Fostering appropriate reliance on large language models: The role of explanations, sources, and inconsistencies
Abstract
Large language models (LLMs) can produce erroneous responses that sound fluent and convincing, raising the risk that users will rely on these responses as if they were correct. Mitigating such overreliance is a key challenge. Through a think-aloud study in which participants use an LLM-infused application to answer objective questions, we identify several features of LLM responses that shape users' reliance: *explanations* (supporting details for answers), *inconsistencies* in explanations, and *sources*. Through a large-scale, pre-registered, controlled experiment (N=308), we isolate and study the effects of these features on users' reliance, accuracy, and other measures. We find that the presence of explanations increases reliance on both correct and incorrect responses. However, we observe less reliance on incorrect responses when sources are provided or when explanations exhibit inconsistencies. We discuss the implications of these findings for fostering appropriate reliance on LLMs.
Study specs
Think-aloud study followed by a pre-registered, controlled experiment to assess the impact of explanations, sources, and inconsistencies in LLM responses on user reliance.
- Authors
- SSY Kim,JW Vaughan,QV Liao,T Lombrozo
- Institution
- Wake Forest University,University of Illinois at Urbana-Champaign,Princeton University,University of California Berkeley
- Sample Size
- N=308
- Study Type
- Experimental Study
- Year
- 2025
- Human Data Platform
- Prolific
- Source
- View Source DOI Google Scholar
Measured Outcomes
Users' reliance on LLM responses, accuracy, and the influence of explanations, inconsistencies, and sources on these measures.
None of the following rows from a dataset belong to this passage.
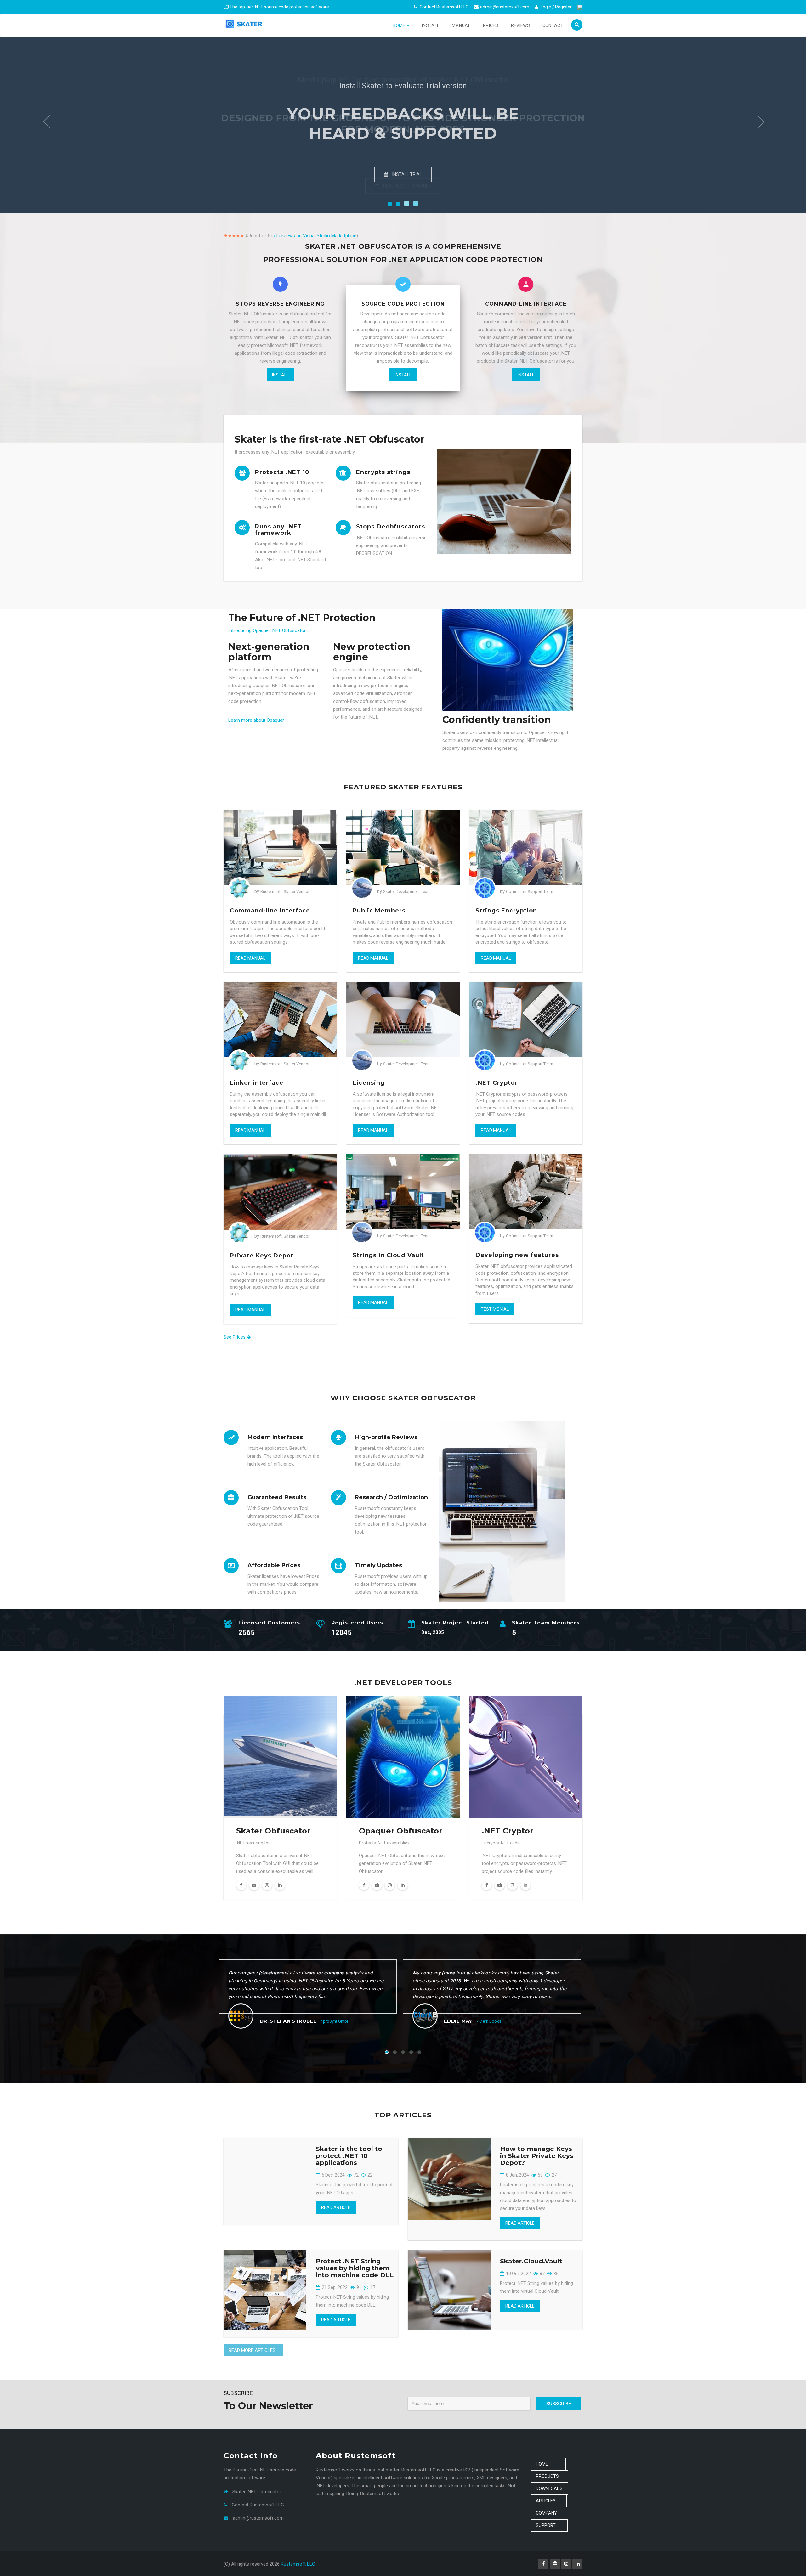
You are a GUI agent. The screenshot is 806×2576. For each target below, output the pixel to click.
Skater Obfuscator (273, 1830)
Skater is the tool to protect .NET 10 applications (349, 2155)
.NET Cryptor (496, 1082)
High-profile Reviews (386, 1437)
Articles (548, 2500)
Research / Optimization (391, 1497)
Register (563, 6)
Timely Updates (378, 1565)
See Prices (235, 1337)
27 (554, 2175)
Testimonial (495, 1309)
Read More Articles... (253, 2350)
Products (549, 2476)
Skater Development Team (407, 891)
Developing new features (517, 1254)
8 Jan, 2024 (517, 2175)
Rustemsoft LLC (298, 2564)
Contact (552, 25)
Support (549, 2525)
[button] (45, 122)
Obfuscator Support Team (529, 891)
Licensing (369, 1082)
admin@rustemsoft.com (504, 6)
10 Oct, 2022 (518, 2273)
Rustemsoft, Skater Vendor (284, 891)
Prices (490, 25)
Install (430, 25)
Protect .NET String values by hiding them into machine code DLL (355, 2268)
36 (556, 2273)
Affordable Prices (273, 1565)
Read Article (335, 2207)
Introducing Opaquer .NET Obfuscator (267, 630)
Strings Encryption (506, 910)
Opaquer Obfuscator (400, 1830)
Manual (461, 25)
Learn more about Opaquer (256, 720)
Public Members (379, 910)
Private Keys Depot (261, 1255)
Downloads (549, 2488)
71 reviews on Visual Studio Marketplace (314, 236)
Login (545, 6)
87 (542, 2273)
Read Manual (250, 958)
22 (369, 2175)
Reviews (520, 25)
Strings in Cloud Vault (388, 1255)
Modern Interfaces (275, 1437)
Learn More (406, 174)
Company (549, 2513)
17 (372, 2287)
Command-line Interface (270, 910)
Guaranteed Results (276, 1497)
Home (399, 25)
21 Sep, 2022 (334, 2287)
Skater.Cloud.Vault (531, 2261)
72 (356, 2175)
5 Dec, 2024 (333, 2175)
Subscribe (558, 2403)
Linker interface (256, 1082)
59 (540, 2175)
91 (358, 2287)
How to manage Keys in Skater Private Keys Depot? (536, 2155)
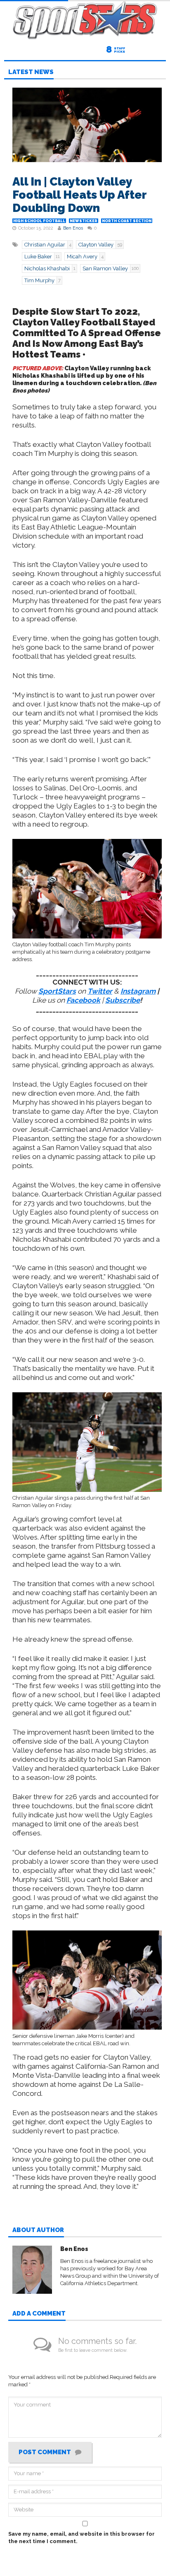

Peer Review & Critical Discussion
Potential Selection Bias in 2023 Cohort
The participant pool shows a concerning overrepresentation of users from high-income demographics. Looking at Table 3, we can see that 78% of respondents had annual incomes above $75k, which significantly limits the generalizability of these findings to broader populations.
Non-naive Participants Issue
I've noticed a methodological concern regarding participant naivety. Given that Prolific users often complete multiple studies, there's a real risk that participants had prior exposure to similar experimental paradigms, which could confound the results.
RLHF Applicability to This Study Design
The implications for RLHF training pipelines are understated. If we accept the authors' conclusions about preference stability, this has direct consequences for how we should structure reward model training. The temporal decay effect described in Section 4.2 is particularly relevant.